Comme annoncé précédemment, trois experts de la CEDEAO sont attendus à Conakry ce mardi, 03 mars 2020. Ils viennent procéder à l’audit du fichier électoral contesté par l’opposition et apporter leur expertise pour son toilettage. Mais avant même son arrivée, cette mission de l’organisation sous régionale suscite de nombreuses réactions au sein de la classe politique guinéenne. Interrogé par un journaliste de Guineematin.com, Alpha Ibrahima Sila Bah, le président du PGRP, a salué le déploiement de ces experts en Guinée.

« En tant que parti politique, nous avons toujours souhaité que des conditions pour la tenue d’une élection crédible et transparente soient réunies. C’est pour cela qu’il faut absolument avoir un fichier électoral fiable. Donc, la venue des experts, compte-tenu de toutes les défaillances que nous avons sur le fichier électoral, est à saluer. Ils sont la bienvenue. Il faut essentiellement que nous ayons un fichier crédible », a déclaré l’opposant.

Mais, ajoute-t-il, « le problème, c’est de savoir est-ce qu’en deux semaines, ils vont pouvoir faire le travail qui leur est confié. En tout cas, on attend de voir ce qu’ils vont nous proposer. Je pense que c’était essentiel pour qu’il y ait la paix dans le pays. Parce que sans une élection apaisée, il ne peut pas y avoir vraiment de paix dans le pays. Donc, nous espérons qu’il y ait une élection apaisée et pour cela il faut qu’ils fassent bien le travail. Mais déjà, je pense qu’il sera difficile de corriger tous les problèmes que comporte ce fichier dans le temps qui leur est imparti ».

S’agissant de la qualité des experts de la CEDEAO qui viennent faire ce travail, Alpha Ibrahima Sila Bah a laissé entendre qu’il n’en sait rien.

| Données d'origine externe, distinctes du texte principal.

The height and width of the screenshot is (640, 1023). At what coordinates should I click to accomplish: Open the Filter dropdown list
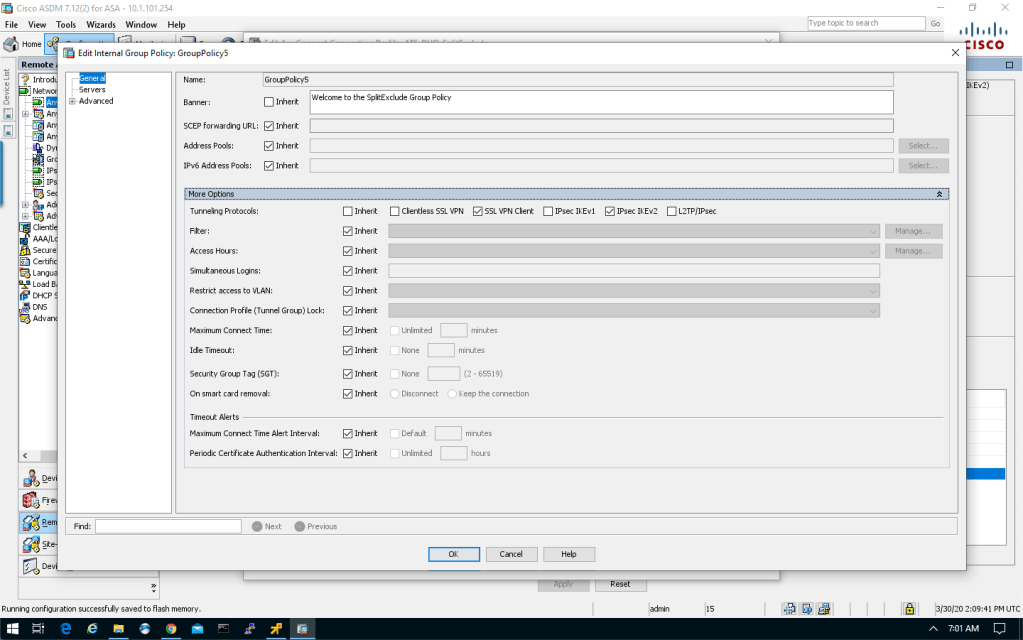[873, 231]
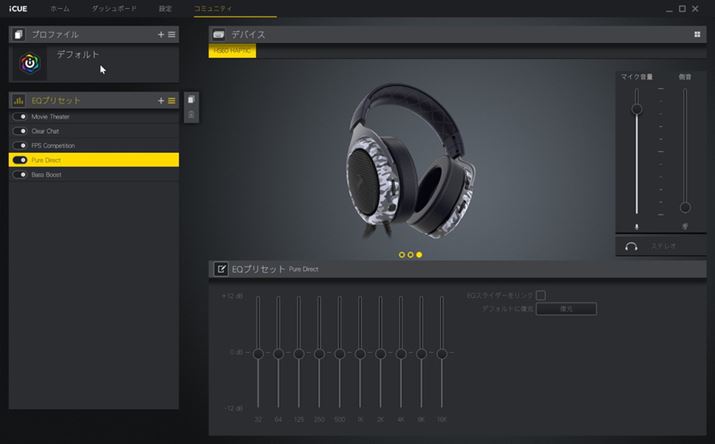
Task: Click the trash icon to delete preset
Action: click(x=191, y=116)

Mais, soutient-t-il, cela incombe à la CEDEAO. « Je ne connais vraiment pas la qualité des personnes qui viennent faire ce travail. Je n’ai jamais été associé sur la qualité des personnes qui viennent. Ça, c’est la responsabilité de la CEDEAO. On attend de voir leur travail.

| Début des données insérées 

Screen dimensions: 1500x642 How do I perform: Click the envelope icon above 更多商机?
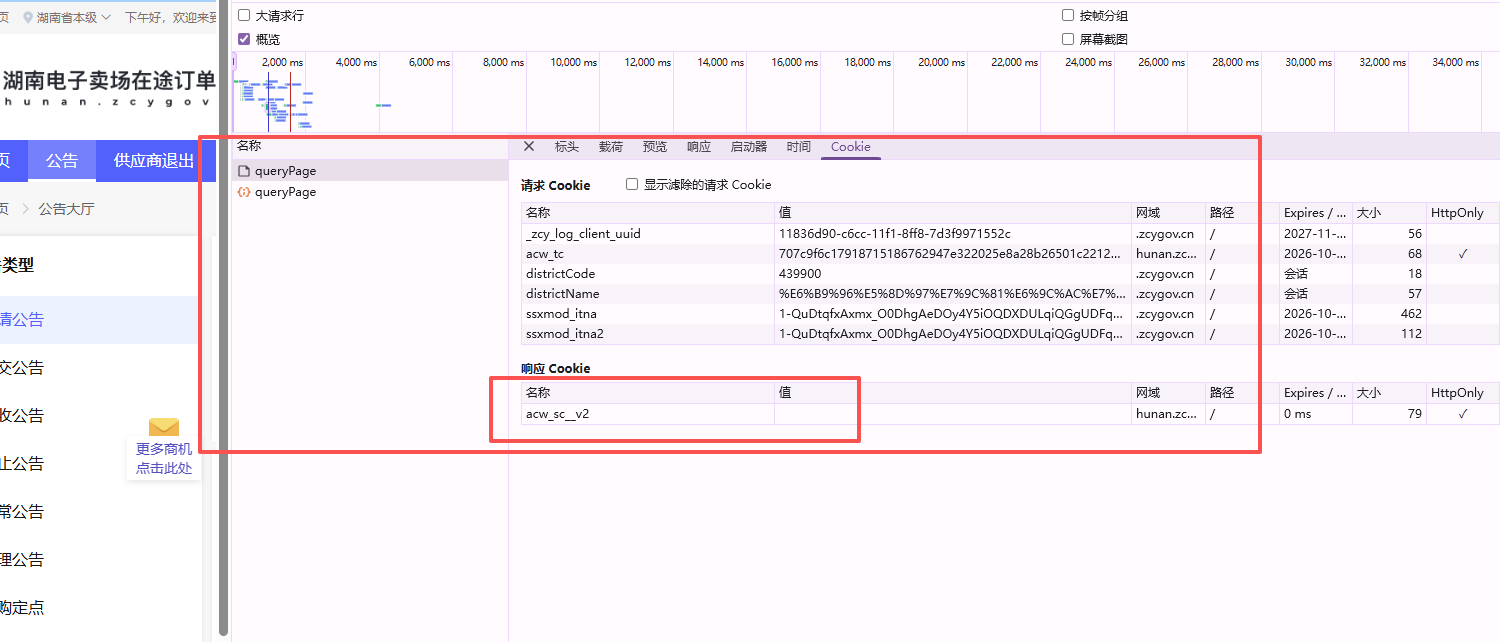164,427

En tout cas, il est important que sérieusement on s’implique sur cette affaire. Puisque dès le départ, nous, nous avions dit qu’on s’était engagés, mais que les conditions d’organisation d’une élection libre et transparente n’étaient pas réunies. Nous avions même dénoncé la loi électorale, nous étions opposés à certaines dispositions de la loi sur la CENI. Il y a beaucoup de problèmes qu’il faut aplanir avant d’espérer avoir un climat apaisé pour aller à des élections », a dit le président du Parti Guinéen pour la Renaissance et le Progrès.